*** Data records

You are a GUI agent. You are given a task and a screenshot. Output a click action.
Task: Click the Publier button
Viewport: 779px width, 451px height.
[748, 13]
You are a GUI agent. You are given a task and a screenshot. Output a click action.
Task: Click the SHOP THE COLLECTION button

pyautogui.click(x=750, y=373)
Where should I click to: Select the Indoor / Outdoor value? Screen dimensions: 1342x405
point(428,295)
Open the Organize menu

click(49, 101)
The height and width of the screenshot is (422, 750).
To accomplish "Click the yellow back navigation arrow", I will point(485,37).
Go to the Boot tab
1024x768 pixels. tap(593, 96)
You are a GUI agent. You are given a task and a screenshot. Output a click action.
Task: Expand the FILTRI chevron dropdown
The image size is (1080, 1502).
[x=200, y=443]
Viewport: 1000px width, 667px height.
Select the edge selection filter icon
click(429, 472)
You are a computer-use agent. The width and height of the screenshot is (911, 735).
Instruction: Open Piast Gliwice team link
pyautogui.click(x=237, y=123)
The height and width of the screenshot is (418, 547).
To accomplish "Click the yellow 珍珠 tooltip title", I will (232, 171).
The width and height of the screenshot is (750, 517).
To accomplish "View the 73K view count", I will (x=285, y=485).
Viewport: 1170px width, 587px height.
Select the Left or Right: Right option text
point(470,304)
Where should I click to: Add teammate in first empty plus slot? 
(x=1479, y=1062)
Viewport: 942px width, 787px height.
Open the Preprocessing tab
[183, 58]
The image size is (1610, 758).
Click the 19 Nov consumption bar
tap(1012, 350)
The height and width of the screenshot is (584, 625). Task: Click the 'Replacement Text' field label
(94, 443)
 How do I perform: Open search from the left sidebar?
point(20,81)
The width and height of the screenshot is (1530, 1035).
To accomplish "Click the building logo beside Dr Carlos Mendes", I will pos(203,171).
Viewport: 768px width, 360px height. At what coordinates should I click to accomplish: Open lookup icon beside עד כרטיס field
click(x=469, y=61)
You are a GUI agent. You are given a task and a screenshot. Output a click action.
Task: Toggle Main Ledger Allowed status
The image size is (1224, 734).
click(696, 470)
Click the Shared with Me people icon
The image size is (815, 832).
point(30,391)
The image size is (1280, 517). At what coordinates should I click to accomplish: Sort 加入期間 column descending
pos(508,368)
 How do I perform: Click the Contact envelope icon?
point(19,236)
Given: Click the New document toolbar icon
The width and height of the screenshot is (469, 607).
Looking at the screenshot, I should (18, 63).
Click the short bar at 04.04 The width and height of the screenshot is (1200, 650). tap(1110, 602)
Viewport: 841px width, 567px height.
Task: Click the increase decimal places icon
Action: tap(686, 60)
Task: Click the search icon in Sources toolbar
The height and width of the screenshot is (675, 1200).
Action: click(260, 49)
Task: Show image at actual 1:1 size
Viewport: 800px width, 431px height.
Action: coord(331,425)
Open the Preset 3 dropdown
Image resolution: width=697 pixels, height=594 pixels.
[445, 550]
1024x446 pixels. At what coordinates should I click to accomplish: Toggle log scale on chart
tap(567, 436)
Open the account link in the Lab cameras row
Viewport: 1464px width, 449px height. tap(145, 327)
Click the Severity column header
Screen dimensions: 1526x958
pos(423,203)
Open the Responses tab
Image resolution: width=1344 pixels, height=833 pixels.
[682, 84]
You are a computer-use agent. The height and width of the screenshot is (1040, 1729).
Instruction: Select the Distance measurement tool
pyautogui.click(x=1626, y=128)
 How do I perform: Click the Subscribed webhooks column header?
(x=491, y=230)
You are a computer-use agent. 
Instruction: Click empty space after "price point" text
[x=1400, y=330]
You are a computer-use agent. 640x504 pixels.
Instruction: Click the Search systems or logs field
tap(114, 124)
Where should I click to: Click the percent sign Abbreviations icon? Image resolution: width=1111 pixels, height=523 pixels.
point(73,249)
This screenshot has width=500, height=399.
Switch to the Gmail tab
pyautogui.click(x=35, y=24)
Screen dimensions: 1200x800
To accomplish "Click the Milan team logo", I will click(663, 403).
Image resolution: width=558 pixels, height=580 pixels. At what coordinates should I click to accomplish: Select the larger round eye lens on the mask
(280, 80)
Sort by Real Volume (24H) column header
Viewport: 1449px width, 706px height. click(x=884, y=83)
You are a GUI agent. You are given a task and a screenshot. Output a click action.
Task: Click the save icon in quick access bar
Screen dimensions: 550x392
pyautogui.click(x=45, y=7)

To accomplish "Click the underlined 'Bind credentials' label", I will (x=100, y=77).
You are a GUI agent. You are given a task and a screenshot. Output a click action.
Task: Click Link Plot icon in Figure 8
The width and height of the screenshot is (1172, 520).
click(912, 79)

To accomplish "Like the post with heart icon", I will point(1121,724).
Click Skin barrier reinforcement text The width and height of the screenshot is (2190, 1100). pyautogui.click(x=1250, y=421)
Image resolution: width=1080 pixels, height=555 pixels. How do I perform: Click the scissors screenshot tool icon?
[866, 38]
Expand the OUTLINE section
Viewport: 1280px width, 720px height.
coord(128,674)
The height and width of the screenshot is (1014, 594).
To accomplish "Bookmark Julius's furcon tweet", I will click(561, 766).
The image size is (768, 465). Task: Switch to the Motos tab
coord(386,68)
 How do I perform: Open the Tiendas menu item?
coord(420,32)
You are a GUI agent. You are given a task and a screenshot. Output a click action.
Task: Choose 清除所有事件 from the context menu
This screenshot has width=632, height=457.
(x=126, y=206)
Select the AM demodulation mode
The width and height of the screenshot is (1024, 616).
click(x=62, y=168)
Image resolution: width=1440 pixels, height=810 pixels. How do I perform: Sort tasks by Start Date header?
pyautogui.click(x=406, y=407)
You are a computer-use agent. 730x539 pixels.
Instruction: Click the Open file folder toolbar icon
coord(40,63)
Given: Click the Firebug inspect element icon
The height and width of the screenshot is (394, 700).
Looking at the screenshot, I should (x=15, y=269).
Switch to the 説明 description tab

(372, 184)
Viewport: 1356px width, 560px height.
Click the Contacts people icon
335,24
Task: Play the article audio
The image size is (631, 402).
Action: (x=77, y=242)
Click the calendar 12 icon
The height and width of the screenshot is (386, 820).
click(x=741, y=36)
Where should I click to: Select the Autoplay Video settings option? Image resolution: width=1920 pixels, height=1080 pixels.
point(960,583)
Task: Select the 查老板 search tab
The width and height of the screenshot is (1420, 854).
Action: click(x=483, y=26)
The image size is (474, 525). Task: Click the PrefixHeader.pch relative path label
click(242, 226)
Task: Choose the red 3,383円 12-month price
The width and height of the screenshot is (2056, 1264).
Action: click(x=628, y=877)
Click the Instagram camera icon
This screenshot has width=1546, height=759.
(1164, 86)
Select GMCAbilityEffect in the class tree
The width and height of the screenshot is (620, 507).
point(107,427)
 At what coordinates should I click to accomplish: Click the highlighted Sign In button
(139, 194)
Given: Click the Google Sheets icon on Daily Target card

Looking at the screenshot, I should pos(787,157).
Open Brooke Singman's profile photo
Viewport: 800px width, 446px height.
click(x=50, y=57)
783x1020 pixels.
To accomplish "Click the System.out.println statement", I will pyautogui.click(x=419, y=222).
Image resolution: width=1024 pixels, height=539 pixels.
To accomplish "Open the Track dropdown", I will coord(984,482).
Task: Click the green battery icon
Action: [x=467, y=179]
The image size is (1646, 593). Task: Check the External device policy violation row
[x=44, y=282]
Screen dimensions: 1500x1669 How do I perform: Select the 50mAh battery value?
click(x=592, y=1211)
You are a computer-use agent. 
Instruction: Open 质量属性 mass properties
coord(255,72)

******

[Directions for this task]: Exactly as they appear above, print all the entries.

[Exercise result]:
You are a GUI agent. You are given a task and a screenshot. Output a click action.
Task: Click the Publier button
Viewport: 779px width, 451px height.
[748, 13]
You are a GUI agent. You are given a task and a screenshot. Output a click action.
Task: Click the SHOP THE COLLECTION button

pyautogui.click(x=750, y=373)
Where should I click to: Select the Indoor / Outdoor value? Screen dimensions: 1342x405
point(428,295)
Open the Organize menu

click(49, 101)
The height and width of the screenshot is (422, 750).
To accomplish "Click the yellow back navigation arrow", I will point(485,37).
Go to the Boot tab
1024x768 pixels. tap(593, 96)
You are a GUI agent. You are given a task and a screenshot. Output a click action.
Task: Expand the FILTRI chevron dropdown
The image size is (1080, 1502).
[x=200, y=443]
Viewport: 1000px width, 667px height.
Select the edge selection filter icon
click(429, 472)
You are a computer-use agent. The width and height of the screenshot is (911, 735).
Instruction: Open Piast Gliwice team link
pyautogui.click(x=237, y=123)
The height and width of the screenshot is (418, 547).
To accomplish "Click the yellow 珍珠 tooltip title", I will (232, 171).
The width and height of the screenshot is (750, 517).
To accomplish "View the 73K view count", I will (x=285, y=485).
Viewport: 1170px width, 587px height.
Select the Left or Right: Right option text
point(470,304)
Where should I click to: Add teammate in first empty plus slot? 
(x=1479, y=1062)
Viewport: 942px width, 787px height.
Open the Preprocessing tab
[183, 58]
The image size is (1610, 758).
Click the 19 Nov consumption bar
tap(1012, 350)
The height and width of the screenshot is (584, 625). Task: Click the 'Replacement Text' field label
(94, 443)
 How do I perform: Open search from the left sidebar?
point(20,81)
The width and height of the screenshot is (1530, 1035).
To accomplish "Click the building logo beside Dr Carlos Mendes", I will pos(203,171).
Viewport: 768px width, 360px height. At what coordinates should I click to accomplish: Open lookup icon beside עד כרטיס field
click(x=469, y=61)
You are a GUI agent. You are given a task and a screenshot. Output a click action.
Task: Toggle Main Ledger Allowed status
The image size is (1224, 734).
click(696, 470)
Click the Shared with Me people icon
The image size is (815, 832).
point(30,391)
The image size is (1280, 517). At what coordinates should I click to accomplish: Sort 加入期間 column descending
pos(508,368)
 How do I perform: Click the Contact envelope icon?
point(19,236)
Given: Click the New document toolbar icon
The width and height of the screenshot is (469, 607).
Looking at the screenshot, I should (18, 63).
Click the short bar at 04.04 The width and height of the screenshot is (1200, 650). tap(1110, 602)
Viewport: 841px width, 567px height.
Task: Click the increase decimal places icon
Action: tap(686, 60)
Task: Click the search icon in Sources toolbar
The height and width of the screenshot is (675, 1200).
Action: click(260, 49)
Task: Show image at actual 1:1 size
Viewport: 800px width, 431px height.
Action: coord(331,425)
Open the Preset 3 dropdown
Image resolution: width=697 pixels, height=594 pixels.
[445, 550]
1024x446 pixels. At what coordinates should I click to accomplish: Toggle log scale on chart
tap(567, 436)
Open the account link in the Lab cameras row
Viewport: 1464px width, 449px height. tap(145, 327)
Click the Severity column header
Screen dimensions: 1526x958
pos(423,203)
Open the Responses tab
Image resolution: width=1344 pixels, height=833 pixels.
[682, 84]
You are a computer-use agent. The height and width of the screenshot is (1040, 1729).
Instruction: Select the Distance measurement tool
pyautogui.click(x=1626, y=128)
 How do I perform: Click the Subscribed webhooks column header?
(x=491, y=230)
You are a computer-use agent. 
Instruction: Click empty space after "price point" text
[x=1400, y=330]
You are a computer-use agent. 640x504 pixels.
Instruction: Click the Search systems or logs field
tap(114, 124)
Where should I click to: Click the percent sign Abbreviations icon? Image resolution: width=1111 pixels, height=523 pixels.
point(73,249)
This screenshot has width=500, height=399.
Switch to the Gmail tab
pyautogui.click(x=35, y=24)
Screen dimensions: 1200x800
To accomplish "Click the Milan team logo", I will click(663, 403).
Image resolution: width=558 pixels, height=580 pixels. At what coordinates should I click to accomplish: Select the larger round eye lens on the mask
(280, 80)
Sort by Real Volume (24H) column header
Viewport: 1449px width, 706px height. click(x=884, y=83)
You are a GUI agent. You are given a task and a screenshot. Output a click action.
Task: Click the save icon in quick access bar
Screen dimensions: 550x392
pyautogui.click(x=45, y=7)

To accomplish "Click the underlined 'Bind credentials' label", I will (x=100, y=77).
You are a GUI agent. You are given a task and a screenshot. Output a click action.
Task: Click Link Plot icon in Figure 8
The width and height of the screenshot is (1172, 520).
click(912, 79)

To accomplish "Like the post with heart icon", I will point(1121,724).
Click Skin barrier reinforcement text The width and height of the screenshot is (2190, 1100). pyautogui.click(x=1250, y=421)
Image resolution: width=1080 pixels, height=555 pixels. How do I perform: Click the scissors screenshot tool icon?
[866, 38]
Expand the OUTLINE section
Viewport: 1280px width, 720px height.
coord(128,674)
The height and width of the screenshot is (1014, 594).
To accomplish "Bookmark Julius's furcon tweet", I will click(561, 766).
The image size is (768, 465). Task: Switch to the Motos tab
coord(386,68)
 How do I perform: Open the Tiendas menu item?
coord(420,32)
You are a GUI agent. You are given a task and a screenshot. Output a click action.
Task: Choose 清除所有事件 from the context menu
This screenshot has width=632, height=457.
(x=126, y=206)
Select the AM demodulation mode
The width and height of the screenshot is (1024, 616).
click(x=62, y=168)
Image resolution: width=1440 pixels, height=810 pixels. How do I perform: Sort tasks by Start Date header?
pyautogui.click(x=406, y=407)
You are a computer-use agent. 730x539 pixels.
Instruction: Click the Open file folder toolbar icon
coord(40,63)
Given: Click the Firebug inspect element icon
The height and width of the screenshot is (394, 700).
Looking at the screenshot, I should (x=15, y=269).
Switch to the 説明 description tab

(372, 184)
Viewport: 1356px width, 560px height.
Click the Contacts people icon
335,24
Task: Play the article audio
The image size is (631, 402).
Action: (x=77, y=242)
Click the calendar 12 icon
The height and width of the screenshot is (386, 820).
click(x=741, y=36)
Where should I click to: Select the Autoplay Video settings option? Image resolution: width=1920 pixels, height=1080 pixels.
point(960,583)
Task: Select the 查老板 search tab
The width and height of the screenshot is (1420, 854).
Action: click(x=483, y=26)
The image size is (474, 525). Task: Click the PrefixHeader.pch relative path label
click(242, 226)
Task: Choose the red 3,383円 12-month price
The width and height of the screenshot is (2056, 1264).
Action: click(x=628, y=877)
Click the Instagram camera icon
This screenshot has width=1546, height=759.
(1164, 86)
Select GMCAbilityEffect in the class tree
The width and height of the screenshot is (620, 507).
point(107,427)
 At what coordinates should I click to accomplish: Click the highlighted Sign In button
(139, 194)
Given: Click the Google Sheets icon on Daily Target card

Looking at the screenshot, I should pos(787,157).
Open Brooke Singman's profile photo
Viewport: 800px width, 446px height.
click(x=50, y=57)
783x1020 pixels.
To accomplish "Click the System.out.println statement", I will pyautogui.click(x=419, y=222).
Image resolution: width=1024 pixels, height=539 pixels.
To accomplish "Open the Track dropdown", I will coord(984,482).
Task: Click the green battery icon
Action: [x=467, y=179]
The image size is (1646, 593). Task: Check the External device policy violation row
[x=44, y=282]
Screen dimensions: 1500x1669 How do I perform: Select the 50mAh battery value?
click(x=592, y=1211)
You are a computer-use agent. 
Instruction: Open 质量属性 mass properties
coord(255,72)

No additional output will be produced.